徳島へ渡るときに何を考えていたかはあまり記憶にない。ただ、博物館という場所に対するイメージは、展示観覧者としての域を出るものではなかったし、率直に言って、歴史研究を続けられる職場という以上には、積極的な価値を見出していたわけでもなかった。
しかし、その後の経験は「博物館」自体を考えていく必要性を迫るものだった。とくに、部落問題に関する企画展や、常設展リニューアルプランの策定に携わったことは、私自身にとっては大きな転機となった。また、各地で精力的に活動されている同業の方々との邂逅もたいへん刺激的だった。

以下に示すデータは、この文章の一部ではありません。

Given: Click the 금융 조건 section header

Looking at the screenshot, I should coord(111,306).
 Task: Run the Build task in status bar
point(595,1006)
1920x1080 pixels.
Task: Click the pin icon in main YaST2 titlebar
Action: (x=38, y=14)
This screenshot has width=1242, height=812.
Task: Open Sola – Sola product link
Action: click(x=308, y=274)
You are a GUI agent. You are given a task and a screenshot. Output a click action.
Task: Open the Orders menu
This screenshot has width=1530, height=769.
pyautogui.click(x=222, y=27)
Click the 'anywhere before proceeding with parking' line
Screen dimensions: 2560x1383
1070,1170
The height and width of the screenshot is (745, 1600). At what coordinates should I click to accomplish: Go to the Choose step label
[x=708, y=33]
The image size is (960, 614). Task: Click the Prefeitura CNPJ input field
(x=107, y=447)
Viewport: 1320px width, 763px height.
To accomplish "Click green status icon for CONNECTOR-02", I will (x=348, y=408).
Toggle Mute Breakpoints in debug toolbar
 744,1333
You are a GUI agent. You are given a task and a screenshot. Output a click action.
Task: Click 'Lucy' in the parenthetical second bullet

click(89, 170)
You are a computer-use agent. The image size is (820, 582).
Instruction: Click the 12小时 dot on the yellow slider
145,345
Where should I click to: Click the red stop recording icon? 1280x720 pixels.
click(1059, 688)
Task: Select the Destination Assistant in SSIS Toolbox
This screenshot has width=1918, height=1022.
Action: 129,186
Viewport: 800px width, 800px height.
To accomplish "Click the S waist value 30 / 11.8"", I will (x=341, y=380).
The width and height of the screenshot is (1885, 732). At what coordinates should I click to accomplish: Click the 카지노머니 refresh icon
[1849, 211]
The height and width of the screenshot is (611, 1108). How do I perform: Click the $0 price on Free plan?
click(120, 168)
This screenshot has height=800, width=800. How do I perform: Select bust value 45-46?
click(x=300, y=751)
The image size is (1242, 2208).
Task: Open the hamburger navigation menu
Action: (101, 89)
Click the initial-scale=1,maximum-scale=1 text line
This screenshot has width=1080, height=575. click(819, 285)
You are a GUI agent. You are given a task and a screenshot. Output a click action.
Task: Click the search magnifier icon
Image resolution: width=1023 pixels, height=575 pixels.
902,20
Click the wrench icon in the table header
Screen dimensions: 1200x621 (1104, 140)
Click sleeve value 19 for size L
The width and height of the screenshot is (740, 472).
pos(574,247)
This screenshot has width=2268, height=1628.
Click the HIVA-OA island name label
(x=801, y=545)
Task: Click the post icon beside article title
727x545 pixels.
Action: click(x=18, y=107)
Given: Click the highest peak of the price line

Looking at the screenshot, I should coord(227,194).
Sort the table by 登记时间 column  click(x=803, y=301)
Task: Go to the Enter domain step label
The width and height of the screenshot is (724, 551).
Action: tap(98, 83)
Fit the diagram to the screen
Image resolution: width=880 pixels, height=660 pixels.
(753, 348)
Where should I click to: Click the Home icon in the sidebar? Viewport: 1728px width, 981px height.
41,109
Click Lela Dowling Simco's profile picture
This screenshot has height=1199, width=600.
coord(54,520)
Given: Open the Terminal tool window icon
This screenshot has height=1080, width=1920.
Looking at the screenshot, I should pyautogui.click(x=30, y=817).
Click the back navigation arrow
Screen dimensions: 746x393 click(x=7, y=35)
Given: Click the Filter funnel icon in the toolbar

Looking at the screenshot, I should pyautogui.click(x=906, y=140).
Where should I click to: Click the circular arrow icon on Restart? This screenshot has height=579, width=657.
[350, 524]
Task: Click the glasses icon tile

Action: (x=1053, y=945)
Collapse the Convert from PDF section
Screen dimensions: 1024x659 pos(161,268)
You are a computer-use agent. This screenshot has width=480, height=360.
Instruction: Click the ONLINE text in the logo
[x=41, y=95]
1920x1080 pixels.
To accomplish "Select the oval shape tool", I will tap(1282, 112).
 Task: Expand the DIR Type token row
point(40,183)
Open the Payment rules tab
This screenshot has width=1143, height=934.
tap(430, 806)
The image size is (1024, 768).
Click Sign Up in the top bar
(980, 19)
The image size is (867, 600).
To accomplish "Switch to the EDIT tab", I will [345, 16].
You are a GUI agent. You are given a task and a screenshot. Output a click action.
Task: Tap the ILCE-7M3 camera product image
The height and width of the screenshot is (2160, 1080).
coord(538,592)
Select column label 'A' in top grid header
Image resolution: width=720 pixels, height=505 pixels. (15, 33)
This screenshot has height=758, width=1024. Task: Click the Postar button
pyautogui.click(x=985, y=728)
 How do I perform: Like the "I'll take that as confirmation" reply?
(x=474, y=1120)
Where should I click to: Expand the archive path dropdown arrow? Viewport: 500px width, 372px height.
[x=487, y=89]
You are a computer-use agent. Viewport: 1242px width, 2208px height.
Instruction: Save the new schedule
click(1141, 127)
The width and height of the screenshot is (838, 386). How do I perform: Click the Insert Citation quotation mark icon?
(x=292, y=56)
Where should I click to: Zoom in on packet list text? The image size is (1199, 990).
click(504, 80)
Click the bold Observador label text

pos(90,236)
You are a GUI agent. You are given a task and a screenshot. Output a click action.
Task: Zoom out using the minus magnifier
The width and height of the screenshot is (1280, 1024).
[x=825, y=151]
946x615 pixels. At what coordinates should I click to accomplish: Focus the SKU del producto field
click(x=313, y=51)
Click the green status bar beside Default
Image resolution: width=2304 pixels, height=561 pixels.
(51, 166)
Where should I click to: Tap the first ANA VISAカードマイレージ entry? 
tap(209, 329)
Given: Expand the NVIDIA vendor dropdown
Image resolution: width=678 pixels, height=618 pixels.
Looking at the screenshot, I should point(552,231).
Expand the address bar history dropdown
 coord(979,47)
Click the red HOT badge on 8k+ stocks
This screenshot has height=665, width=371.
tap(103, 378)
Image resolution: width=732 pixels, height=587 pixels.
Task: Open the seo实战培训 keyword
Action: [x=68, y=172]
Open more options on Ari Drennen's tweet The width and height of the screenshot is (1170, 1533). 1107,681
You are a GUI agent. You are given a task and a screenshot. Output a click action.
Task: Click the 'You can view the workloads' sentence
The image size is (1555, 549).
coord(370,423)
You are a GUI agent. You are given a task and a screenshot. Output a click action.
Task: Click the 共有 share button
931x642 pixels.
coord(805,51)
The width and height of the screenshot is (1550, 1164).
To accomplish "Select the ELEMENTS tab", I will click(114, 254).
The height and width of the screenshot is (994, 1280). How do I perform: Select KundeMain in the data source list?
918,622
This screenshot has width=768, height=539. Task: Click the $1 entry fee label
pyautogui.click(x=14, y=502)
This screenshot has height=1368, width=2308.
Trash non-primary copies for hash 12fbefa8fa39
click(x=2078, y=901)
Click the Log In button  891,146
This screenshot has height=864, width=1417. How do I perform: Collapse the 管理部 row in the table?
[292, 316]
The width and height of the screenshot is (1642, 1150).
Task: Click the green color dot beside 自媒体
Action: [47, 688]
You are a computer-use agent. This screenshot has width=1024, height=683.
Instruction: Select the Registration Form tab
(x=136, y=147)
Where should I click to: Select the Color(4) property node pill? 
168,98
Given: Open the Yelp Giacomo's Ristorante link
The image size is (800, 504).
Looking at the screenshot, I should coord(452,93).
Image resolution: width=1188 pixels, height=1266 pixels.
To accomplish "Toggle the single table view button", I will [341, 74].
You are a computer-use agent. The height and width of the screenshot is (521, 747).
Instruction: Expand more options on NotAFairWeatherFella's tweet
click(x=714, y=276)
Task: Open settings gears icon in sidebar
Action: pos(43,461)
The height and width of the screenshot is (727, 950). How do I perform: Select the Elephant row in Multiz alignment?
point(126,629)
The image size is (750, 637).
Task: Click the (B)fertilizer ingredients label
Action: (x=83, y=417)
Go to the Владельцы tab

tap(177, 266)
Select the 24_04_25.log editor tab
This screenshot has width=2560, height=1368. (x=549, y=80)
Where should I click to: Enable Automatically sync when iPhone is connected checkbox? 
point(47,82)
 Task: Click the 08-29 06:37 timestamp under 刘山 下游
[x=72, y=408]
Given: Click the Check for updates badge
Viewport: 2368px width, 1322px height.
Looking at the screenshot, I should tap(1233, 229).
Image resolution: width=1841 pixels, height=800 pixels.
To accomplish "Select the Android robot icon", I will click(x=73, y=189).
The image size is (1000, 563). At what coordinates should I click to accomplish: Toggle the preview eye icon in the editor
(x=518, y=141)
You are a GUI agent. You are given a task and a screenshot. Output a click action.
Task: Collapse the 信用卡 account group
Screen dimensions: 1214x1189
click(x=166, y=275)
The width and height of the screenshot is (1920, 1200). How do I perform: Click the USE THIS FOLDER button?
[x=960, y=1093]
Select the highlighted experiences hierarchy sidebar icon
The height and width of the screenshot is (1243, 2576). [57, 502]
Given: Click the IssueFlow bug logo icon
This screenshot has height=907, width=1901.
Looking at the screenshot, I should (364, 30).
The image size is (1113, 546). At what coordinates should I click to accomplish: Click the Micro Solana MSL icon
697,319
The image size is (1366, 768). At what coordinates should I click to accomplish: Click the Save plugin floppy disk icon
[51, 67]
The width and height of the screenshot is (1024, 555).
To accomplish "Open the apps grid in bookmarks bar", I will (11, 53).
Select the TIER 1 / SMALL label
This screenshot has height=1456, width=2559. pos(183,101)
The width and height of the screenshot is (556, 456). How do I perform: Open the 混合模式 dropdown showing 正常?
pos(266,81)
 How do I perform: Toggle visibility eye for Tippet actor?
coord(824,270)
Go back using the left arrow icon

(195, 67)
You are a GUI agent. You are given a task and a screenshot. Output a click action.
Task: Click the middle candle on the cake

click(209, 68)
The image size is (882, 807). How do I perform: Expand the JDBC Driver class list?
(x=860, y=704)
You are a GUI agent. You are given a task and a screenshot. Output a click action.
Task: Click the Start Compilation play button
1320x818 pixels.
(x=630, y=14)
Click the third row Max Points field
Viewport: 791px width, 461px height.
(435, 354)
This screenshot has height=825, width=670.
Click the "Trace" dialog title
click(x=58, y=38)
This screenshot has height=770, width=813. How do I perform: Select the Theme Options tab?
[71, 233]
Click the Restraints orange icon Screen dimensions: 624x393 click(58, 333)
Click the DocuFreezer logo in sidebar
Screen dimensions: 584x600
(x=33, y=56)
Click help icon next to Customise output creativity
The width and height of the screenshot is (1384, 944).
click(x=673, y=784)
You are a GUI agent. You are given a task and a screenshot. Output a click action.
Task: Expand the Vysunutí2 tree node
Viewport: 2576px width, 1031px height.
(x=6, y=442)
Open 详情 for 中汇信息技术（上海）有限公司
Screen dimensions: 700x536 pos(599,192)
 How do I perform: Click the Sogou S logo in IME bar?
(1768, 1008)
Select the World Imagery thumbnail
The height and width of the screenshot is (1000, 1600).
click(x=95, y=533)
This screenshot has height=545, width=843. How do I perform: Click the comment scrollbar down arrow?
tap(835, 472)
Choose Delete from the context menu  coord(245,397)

そうした中でとりわけ気になってきた問題に、博物館の「位置」ということがある。無論、地理的な立地のことではない。博物館がその土地の人たちにとって占める「位置」、行政組織の中での「位置」など、博物館ないしは学芸員の存在意義とは何かと換言できるものでもある。財政事情が危機的な昨今、文化事業が後退するというのはいずこにもある話である。こういう時代だからこそ、博物館とはどのような存在なのかが問題だろう。
さらに加えて、最近の「教育改革」も気にかかる問題である。各種の答申や学習指導要領でも、博物館が学校教育にとって利用価値のあるものと認められたかのようだ。博物館を「教育機関」と措定するなら、それでよかろう。だが、どのような意味での「教育」が博物館の役割なのか。現状でいえば、学校教育の補完的な役割をもって「連携」といい、それが「絶対善」と見なされている。存在意義を認知されようと、博物館の側からの擦り寄りも見られるようである。一方で「生涯学習時代」といわれ、年齢層の広い、多様な利用者のニーズへの対応も教育的機能としては重視される。それらを統合しうる博物館としての理念はどのように見出せるのだろうか。
考えるべきことはこれで尽きるわけではない。鬱屈した気分の中、手探りは続く。次の10年後には果たして何を考えていることになるだろうか。